*** Block opens ***

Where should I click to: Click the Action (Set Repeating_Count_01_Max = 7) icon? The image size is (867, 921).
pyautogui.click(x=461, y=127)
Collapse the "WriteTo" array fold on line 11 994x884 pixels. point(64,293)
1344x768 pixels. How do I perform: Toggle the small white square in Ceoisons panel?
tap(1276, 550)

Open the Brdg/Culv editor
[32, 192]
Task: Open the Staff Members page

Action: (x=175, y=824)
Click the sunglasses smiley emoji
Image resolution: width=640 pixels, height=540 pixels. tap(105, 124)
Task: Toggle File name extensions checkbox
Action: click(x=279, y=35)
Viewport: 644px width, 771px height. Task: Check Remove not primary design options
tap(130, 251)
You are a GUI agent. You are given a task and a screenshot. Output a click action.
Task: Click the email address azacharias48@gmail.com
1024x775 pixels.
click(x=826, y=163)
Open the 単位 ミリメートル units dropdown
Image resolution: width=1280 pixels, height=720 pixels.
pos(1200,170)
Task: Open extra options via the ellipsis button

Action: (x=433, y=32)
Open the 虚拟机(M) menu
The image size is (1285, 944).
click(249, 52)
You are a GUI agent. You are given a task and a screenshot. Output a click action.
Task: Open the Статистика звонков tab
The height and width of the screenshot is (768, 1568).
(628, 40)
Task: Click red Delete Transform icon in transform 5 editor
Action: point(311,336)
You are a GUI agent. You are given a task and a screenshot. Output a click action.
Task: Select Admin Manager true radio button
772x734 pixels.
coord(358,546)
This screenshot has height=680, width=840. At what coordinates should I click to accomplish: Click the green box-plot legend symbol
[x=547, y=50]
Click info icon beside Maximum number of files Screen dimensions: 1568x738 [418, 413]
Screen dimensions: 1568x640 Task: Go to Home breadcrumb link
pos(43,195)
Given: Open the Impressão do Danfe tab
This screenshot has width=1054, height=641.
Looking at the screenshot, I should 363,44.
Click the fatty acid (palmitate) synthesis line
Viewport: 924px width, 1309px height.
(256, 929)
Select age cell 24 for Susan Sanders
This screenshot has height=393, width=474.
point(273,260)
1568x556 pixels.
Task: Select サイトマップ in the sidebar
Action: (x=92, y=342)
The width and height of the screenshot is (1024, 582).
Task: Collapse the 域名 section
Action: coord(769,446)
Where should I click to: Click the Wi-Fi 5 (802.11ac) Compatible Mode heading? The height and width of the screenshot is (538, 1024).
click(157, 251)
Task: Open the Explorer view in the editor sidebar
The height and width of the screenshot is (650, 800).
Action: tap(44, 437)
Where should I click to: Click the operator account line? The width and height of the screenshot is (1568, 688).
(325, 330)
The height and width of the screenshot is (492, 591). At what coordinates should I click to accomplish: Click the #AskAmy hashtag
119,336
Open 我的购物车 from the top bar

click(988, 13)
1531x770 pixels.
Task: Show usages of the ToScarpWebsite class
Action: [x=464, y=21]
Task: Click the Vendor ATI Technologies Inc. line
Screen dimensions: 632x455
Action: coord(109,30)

*** Block closes ***

ABOUT THIS TASK: Line by line, please copy the listing exactly.

SOLUTION TO THE EXERCISE:
Where should I click to: Click the Action (Set Repeating_Count_01_Max = 7) icon? The image size is (867, 921).
pyautogui.click(x=461, y=127)
Collapse the "WriteTo" array fold on line 11 994x884 pixels. point(64,293)
1344x768 pixels. How do I perform: Toggle the small white square in Ceoisons panel?
tap(1276, 550)

Open the Brdg/Culv editor
[32, 192]
Task: Open the Staff Members page

Action: (x=175, y=824)
Click the sunglasses smiley emoji
Image resolution: width=640 pixels, height=540 pixels. tap(105, 124)
Task: Toggle File name extensions checkbox
Action: click(x=279, y=35)
Viewport: 644px width, 771px height. Task: Check Remove not primary design options
tap(130, 251)
You are a GUI agent. You are given a task and a screenshot. Output a click action.
Task: Click the email address azacharias48@gmail.com
1024x775 pixels.
click(x=826, y=163)
Open the 単位 ミリメートル units dropdown
Image resolution: width=1280 pixels, height=720 pixels.
pos(1200,170)
Task: Open extra options via the ellipsis button

Action: (x=433, y=32)
Open the 虚拟机(M) menu
The image size is (1285, 944).
click(249, 52)
You are a GUI agent. You are given a task and a screenshot. Output a click action.
Task: Open the Статистика звонков tab
The height and width of the screenshot is (768, 1568).
(628, 40)
Task: Click red Delete Transform icon in transform 5 editor
Action: point(311,336)
You are a GUI agent. You are given a task and a screenshot. Output a click action.
Task: Select Admin Manager true radio button
772x734 pixels.
coord(358,546)
This screenshot has height=680, width=840. At what coordinates should I click to accomplish: Click the green box-plot legend symbol
[x=547, y=50]
Click info icon beside Maximum number of files Screen dimensions: 1568x738 [418, 413]
Screen dimensions: 1568x640 Task: Go to Home breadcrumb link
pos(43,195)
Given: Open the Impressão do Danfe tab
This screenshot has width=1054, height=641.
Looking at the screenshot, I should 363,44.
Click the fatty acid (palmitate) synthesis line
Viewport: 924px width, 1309px height.
(256, 929)
Select age cell 24 for Susan Sanders
This screenshot has height=393, width=474.
point(273,260)
1568x556 pixels.
Task: Select サイトマップ in the sidebar
Action: (x=92, y=342)
The width and height of the screenshot is (1024, 582).
Task: Collapse the 域名 section
Action: coord(769,446)
Where should I click to: Click the Wi-Fi 5 (802.11ac) Compatible Mode heading? The height and width of the screenshot is (538, 1024).
click(157, 251)
Task: Open the Explorer view in the editor sidebar
The height and width of the screenshot is (650, 800).
Action: tap(44, 437)
Where should I click to: Click the operator account line? The width and height of the screenshot is (1568, 688).
(325, 330)
The height and width of the screenshot is (492, 591). At what coordinates should I click to accomplish: Click the #AskAmy hashtag
119,336
Open 我的购物车 from the top bar

click(988, 13)
1531x770 pixels.
Task: Show usages of the ToScarpWebsite class
Action: [x=464, y=21]
Task: Click the Vendor ATI Technologies Inc. line
Screen dimensions: 632x455
Action: coord(109,30)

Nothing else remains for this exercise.